Price (RRP): $1,299
Ready for some big-screen home theater action but your other half would rather you spend $2,000 on the bathroom renovations instead? BenQ has come to your rescue with one of the most affordable, yet feature-rich widescreen projectors on the market. The W100 sets new records for excellent performance at a very spouse-approving price.
For only $1,499 (a couple of hundred cheaper if you shop online), it will quite happily fill the closest plain white wall in a suitably darkened room (at this price you’re probably not going to want to shell out around $700 for a decent projector screen.)
Direct sunlight is its mortal enemy; with a brightness rating of only 1300 ANSI Lumens, you’ll need to ensure that the viewing area is quite dark.
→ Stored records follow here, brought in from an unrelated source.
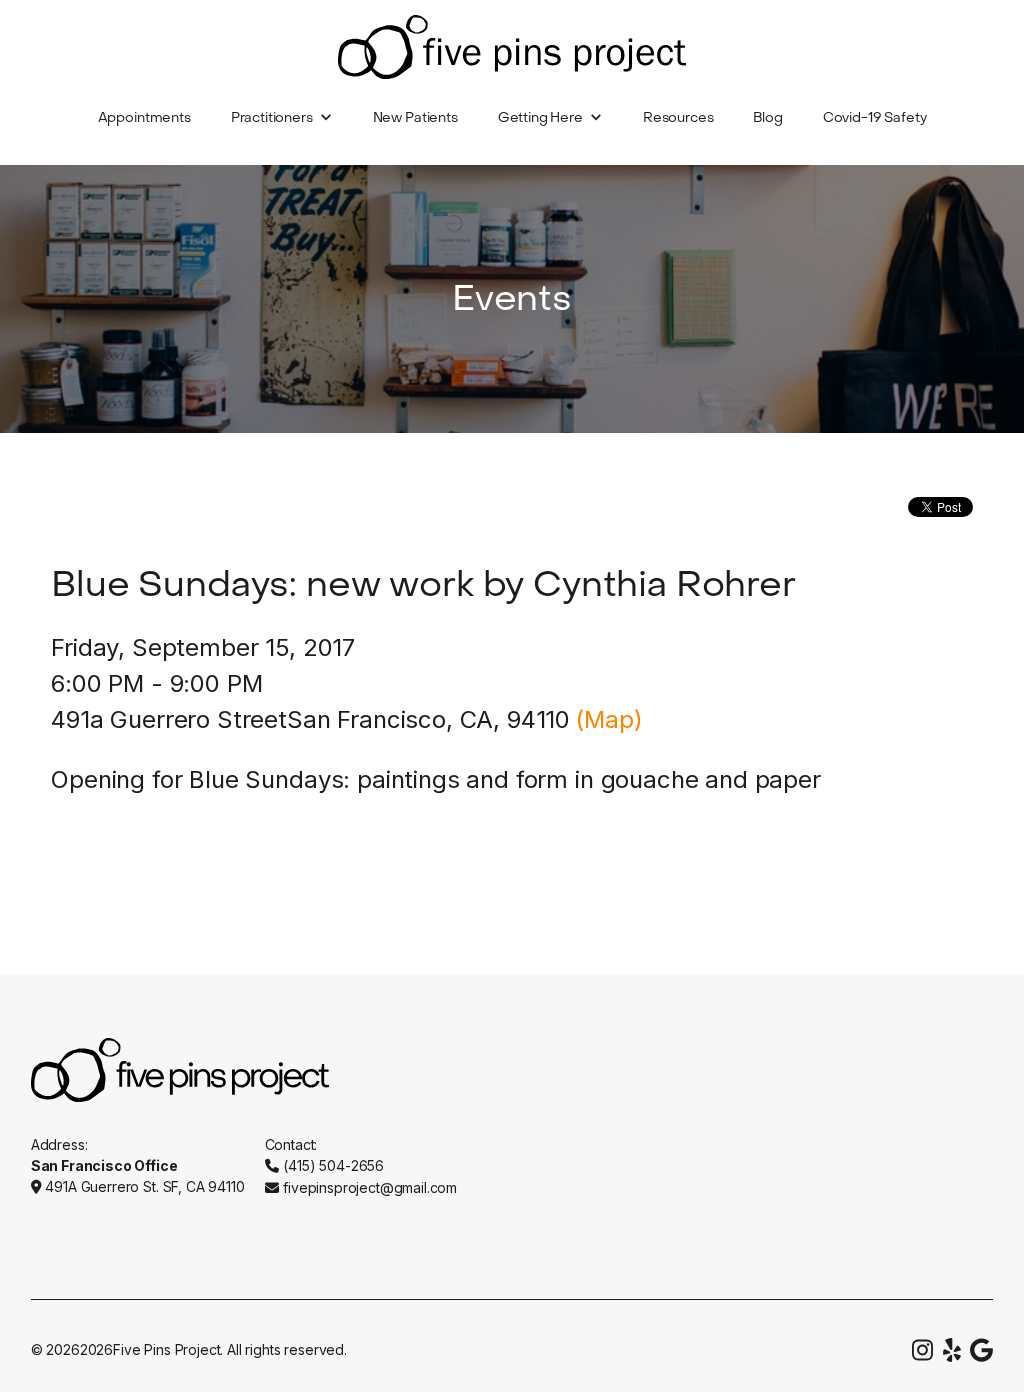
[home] (511, 47)
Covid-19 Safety (875, 117)
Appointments (144, 117)
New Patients (415, 117)
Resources (678, 117)
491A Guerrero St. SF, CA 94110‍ (144, 1186)
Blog (767, 117)
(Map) (608, 719)
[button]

Our tests found it wasn’t a great deal brighter than an 800 ANSI Lumens rated Sanyo PLV-Z2, but darkened rooms are a price that most projector users are prepared to pay. The contrast ratio was excellent for such an inexpensive projector, with rich colours and lots of detail in the blacks. This is obviously a result of the projector being based around DLP technology.
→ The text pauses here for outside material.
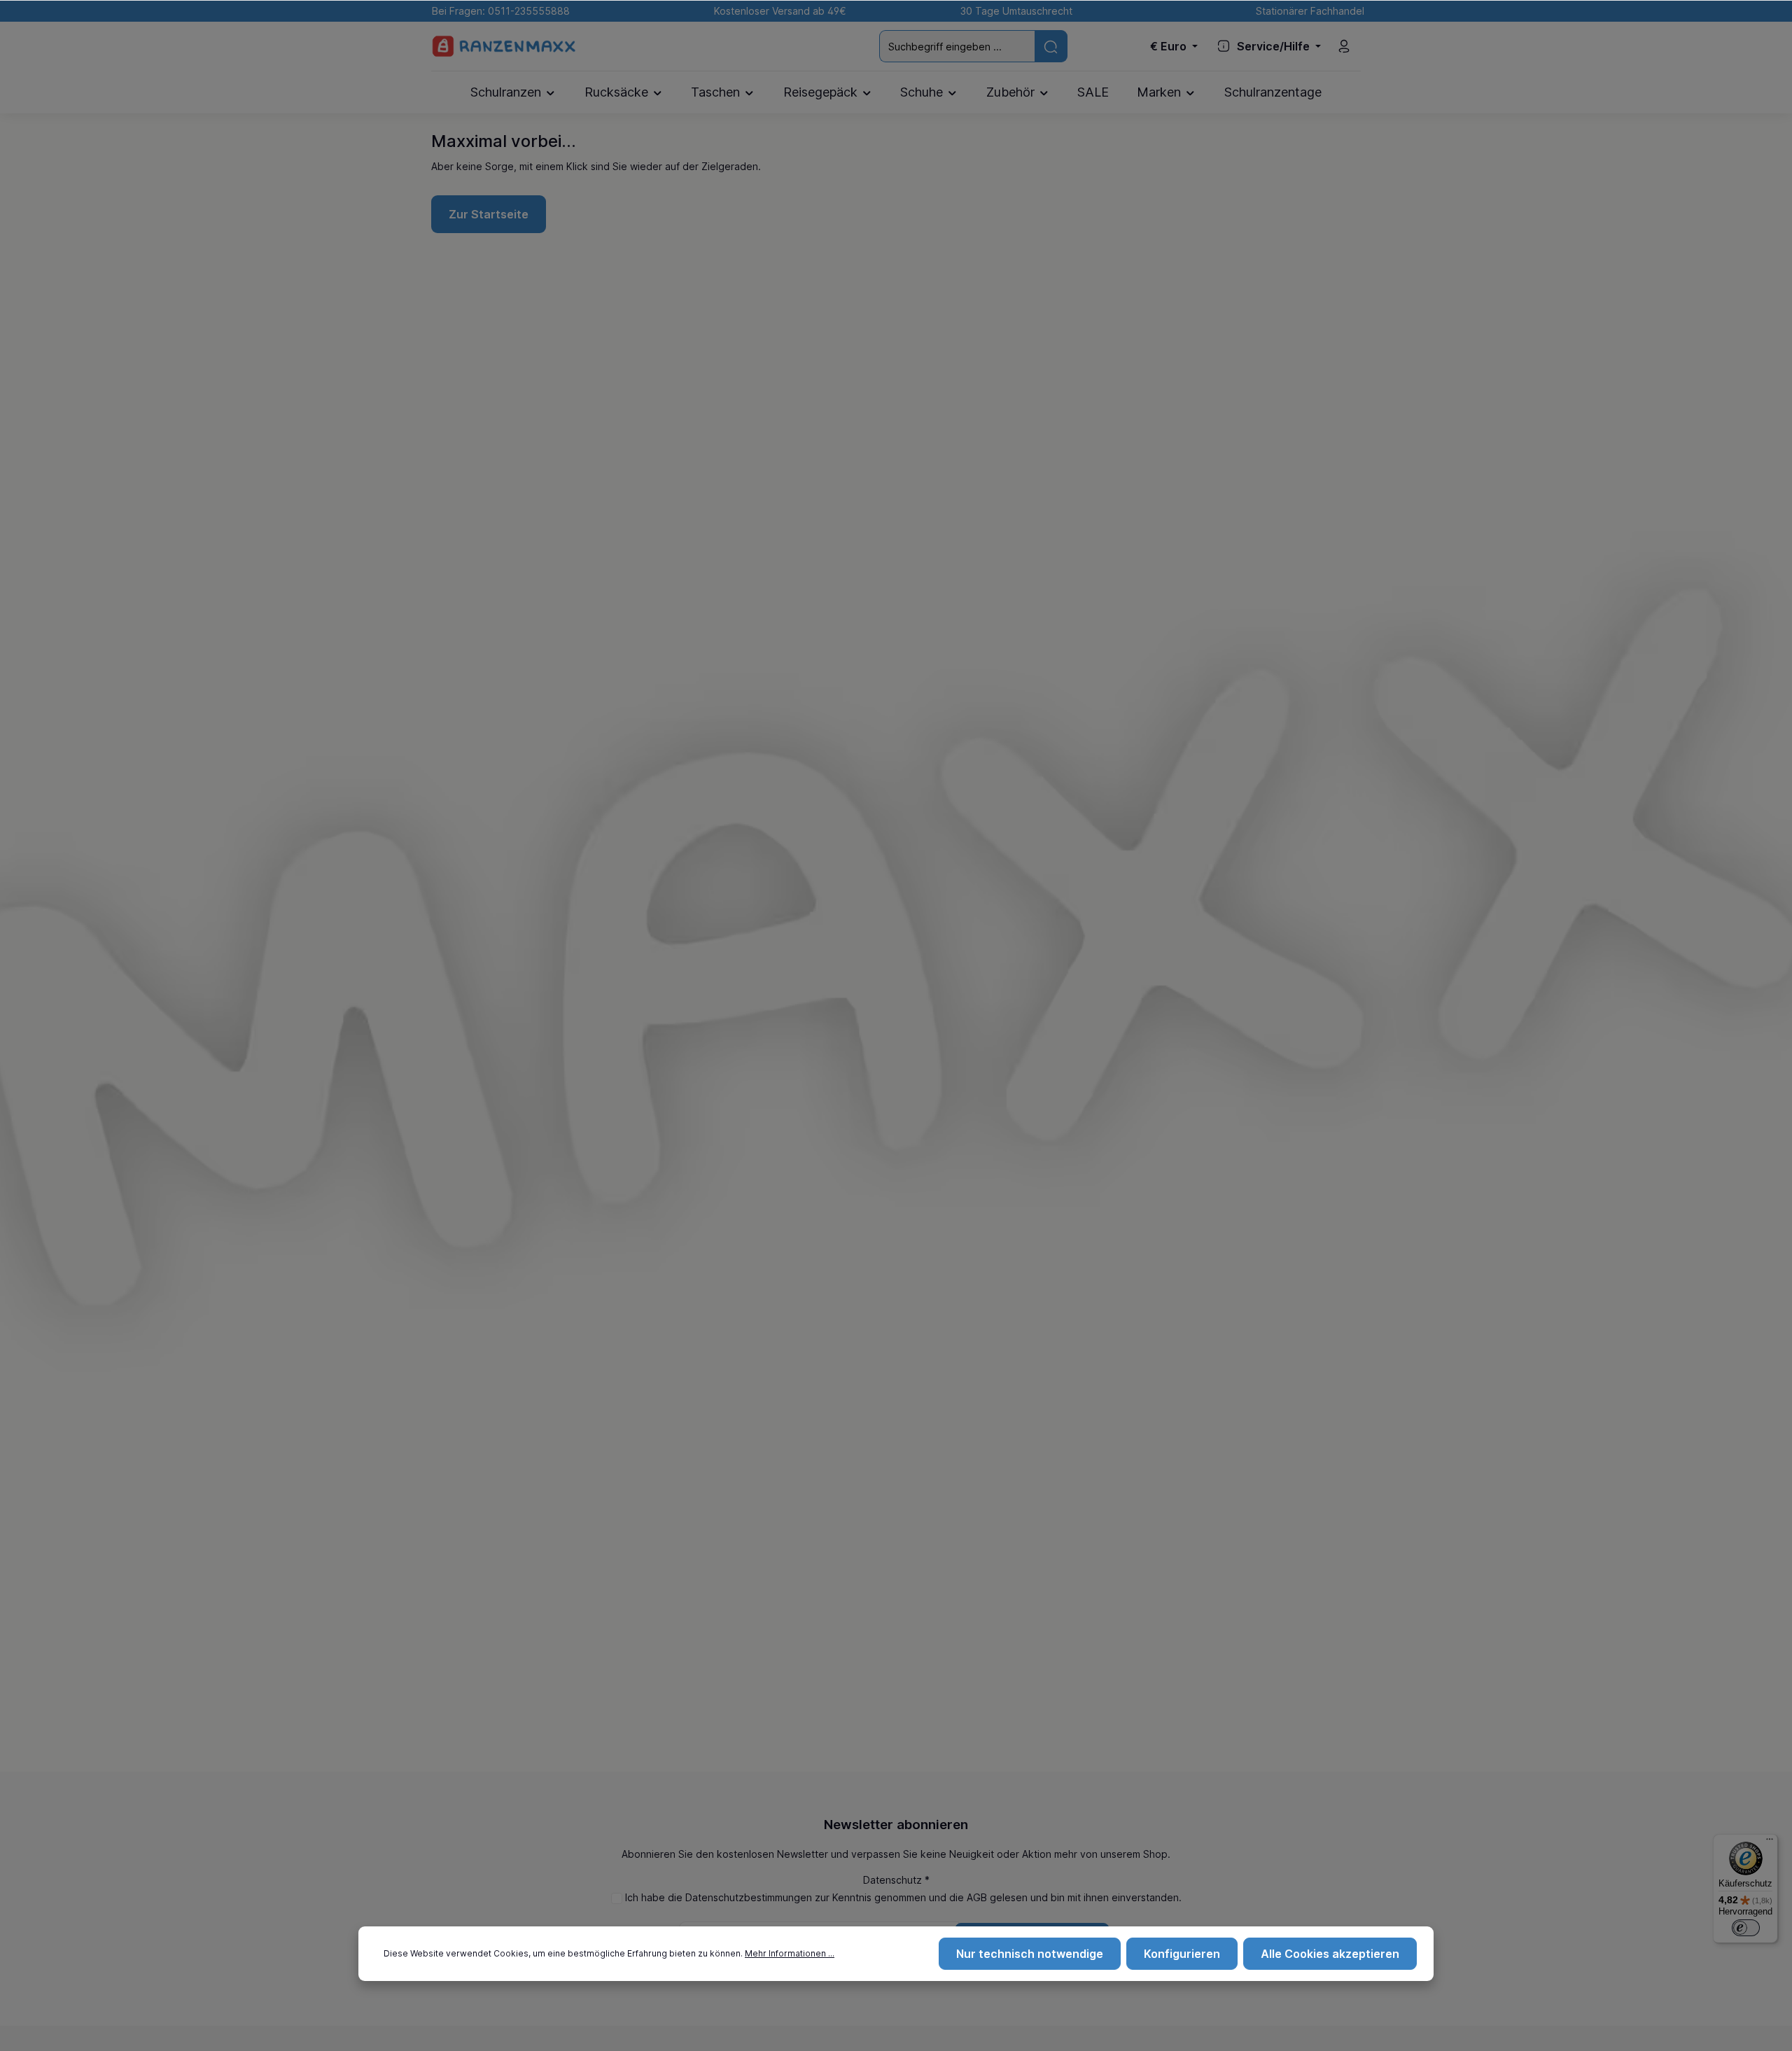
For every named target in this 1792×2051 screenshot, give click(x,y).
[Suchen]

Unfortunately many budget DLP projectors in the past have suffered from the dreaded rainbow effect, thanks to their sluggish 2-speed colour wheels. The W100 cleans up this problem with the introduction of a 4-speed, 7 segment colour wheel. In fact, it’s the first in its price bracket to offer this, and even this overly rainbow effect susceptible reviewer just noticed it in rare circumstances.
The design of the projector can only be described as utilitarian, with a very industrial boxy white shape. But we couldn’t fault the fan noise, which remained nearly imperceptible even during the quietest horror movie scene.
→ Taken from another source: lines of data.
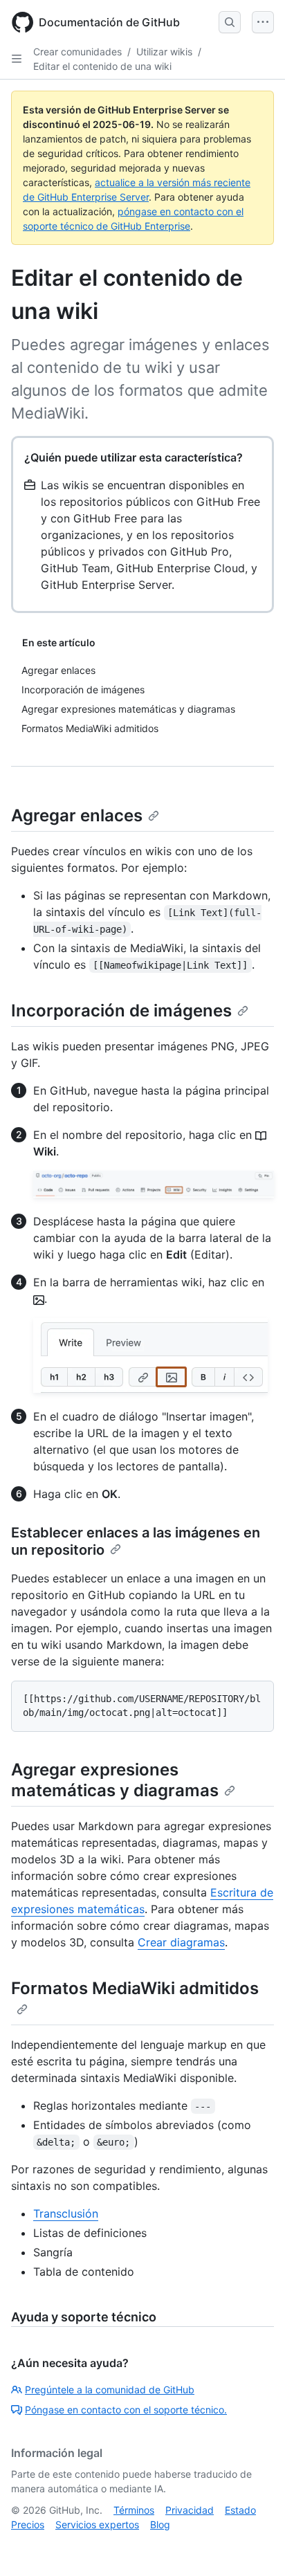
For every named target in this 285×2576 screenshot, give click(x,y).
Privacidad (189, 2510)
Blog (160, 2524)
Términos (133, 2510)
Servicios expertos (97, 2524)
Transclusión (65, 2213)
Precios (27, 2524)
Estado (240, 2510)
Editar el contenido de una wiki (102, 66)
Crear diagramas (181, 1942)
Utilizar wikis (164, 51)
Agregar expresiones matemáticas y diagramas (115, 1780)
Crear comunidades (77, 51)
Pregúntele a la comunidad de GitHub (109, 2389)
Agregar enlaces (76, 815)
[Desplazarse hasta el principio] (254, 2545)
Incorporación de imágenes (121, 1011)
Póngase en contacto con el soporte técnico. (126, 2409)
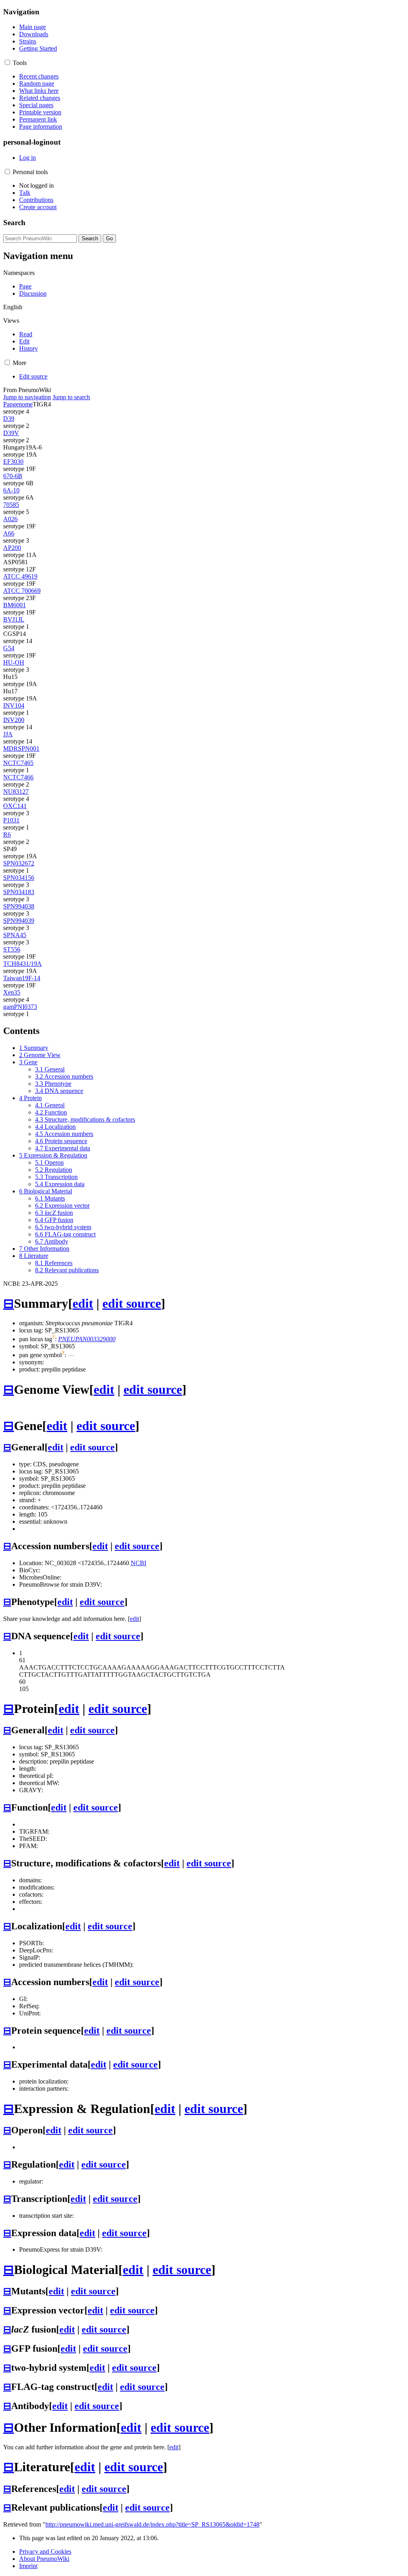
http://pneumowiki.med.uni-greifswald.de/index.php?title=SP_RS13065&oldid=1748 (152, 2524)
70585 (11, 504)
Image tweaking controls were relatively basic, but after a quick run of our Digital Video Essentials DVD we found we’d adjusted it enough for our liking. A decent range of inputs, including two sets of component jacks and a DVI-I connector should suit most people, although the lack of HDMI might put off prospective Blu-ray or HD-DVD owners.
The native resolution of 854 x 480 is probably the biggest thorn in the side of this otherwise excellent entry-level projector. You won’t want to blow out the image too much, as pixels will become quite noticeable when compared to 1280 x 720 projectors. It’ll be a while yet before the higher resolutions drop to this price point, and the DLP technology goes some way to hiding the pixels.
BenQ should be commended for making the ultra-big screen experience more affordable than ever before. At this price point you’ll be able to set up a solid entry level theatre, and keep the other half happy with a shiny new bathtub.